YOUR GOAL
In the Brexit commentary below, condense the paragraph beginning "The U.K. also missed that it would come to be seen as a rival" into a single shorter sentence that keeps its main facts.

PASSAGE SHOWN
Behind the Brexit Chaos: A Faulty U.K. Negotiating Strategy
Comment of the Day

December 14 2018

Commentary by Eoin Treacy

Behind the Brexit Chaos: A Faulty U.K. Negotiating Strategy

This article by Stephen Fidler and Laurence Norman for the Wall Street journal may be of interest to subscribers. Here is a section:

The U.K. also anticipated it could appeal to traditional allies in Northern Europe, like Sweden, Denmark and the Netherlands. Inside the EU they had together championed the values of free markets and open trade. But once the U.K. left, a different dynamic took over.

One issue the U.K. missed was that some of these governments were also faced with euroskepticism and political concerns about EU overreach.

In the turmoil immediately after the 2016 Brexit referendum, Mark Rutte, prime minister of the Netherlands, one of the most like-minded countries, said the U.K. had just “collapsed: politically, monetarily, constitutionally and economically.”

Mr. Rutte, facing the political fight of his life against the right-wing populism of Geert Wilders, had a fundamental political interest in ensuring that Brexit turned out to be an anti-model for how to handle angst about Brussels. The Dutch leader echoed that point on Thursday.

“If anyone in the Netherlands thinks Nexit is a good idea, look at England and see the huge damage it’s done,” he said.

The U.K. also missed that it would come to be seen as a rival. Some Northern European countries have many cutting-edge small exporters who worried that an U.K. outside the EU would undercut them in international markets and in the EU if Britain retained easy access to the bloc’s markets.

Mrs. May’s so-called Chequers proposal in July 2018, which aimed at keeping the U.K. in the EU’s single market for goods but able to sign free-trade agreements with the U.S. and others, was viewed on the continent as a blueprint for the U.K. becoming an EU offshore-manufacturing assembly platform.

“It’s always going to be a relationship now of tension and not just partnership, because our interests are diverging from theirs and we are seeking to derive deliberate advantage from having left,” Mr. Rogers said. “We can’t expect them not to react.”

RECORDED INFORMATION
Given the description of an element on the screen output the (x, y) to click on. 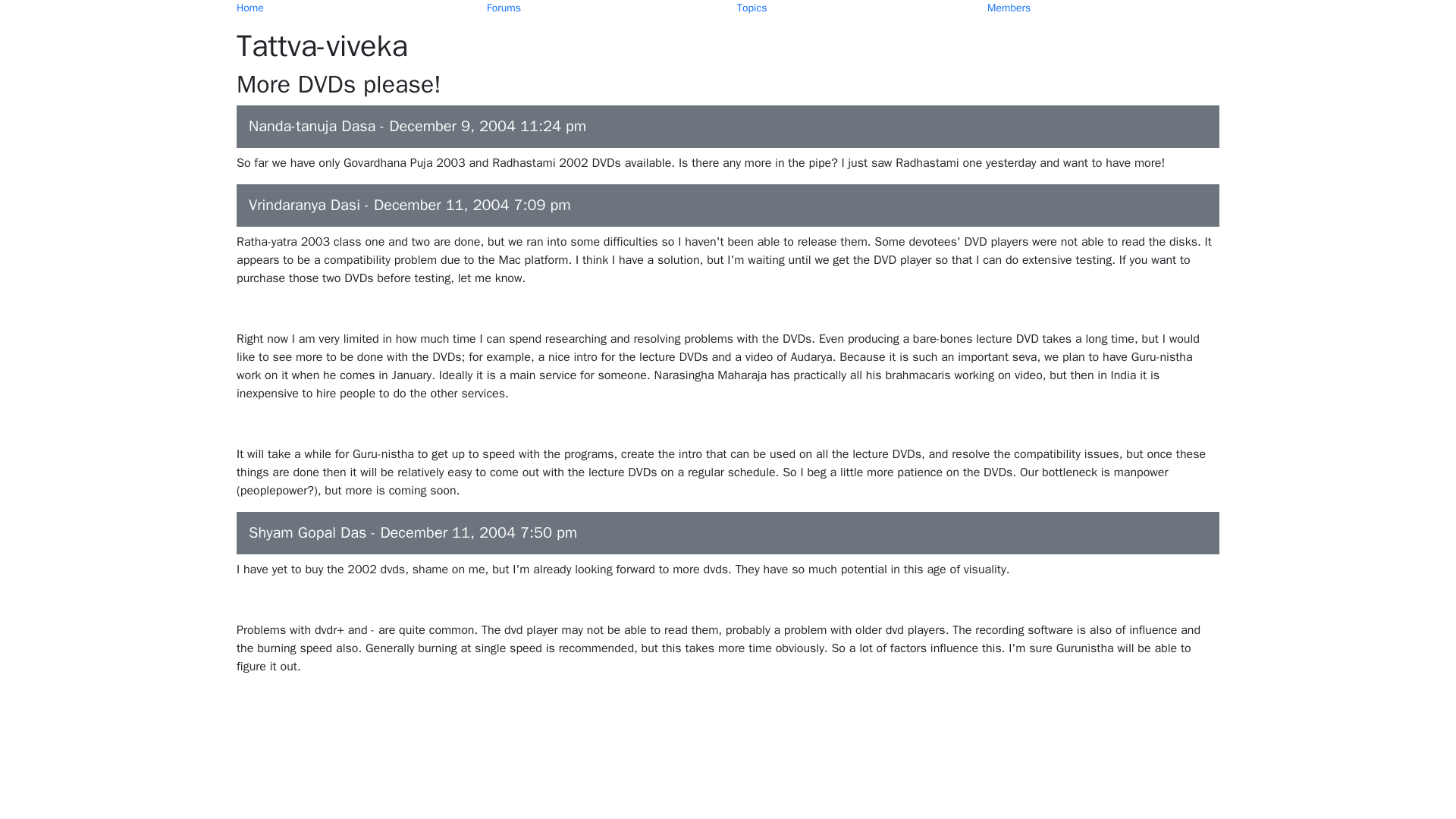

WRITTEN SOLUTION
The U.K. failed to foresee being treated as a rival: cutting-edge small exporters in some Northern European countries feared that a U.K. outside the EU, if it kept easy access to the bloc's markets, would undercut them internationally and within the EU.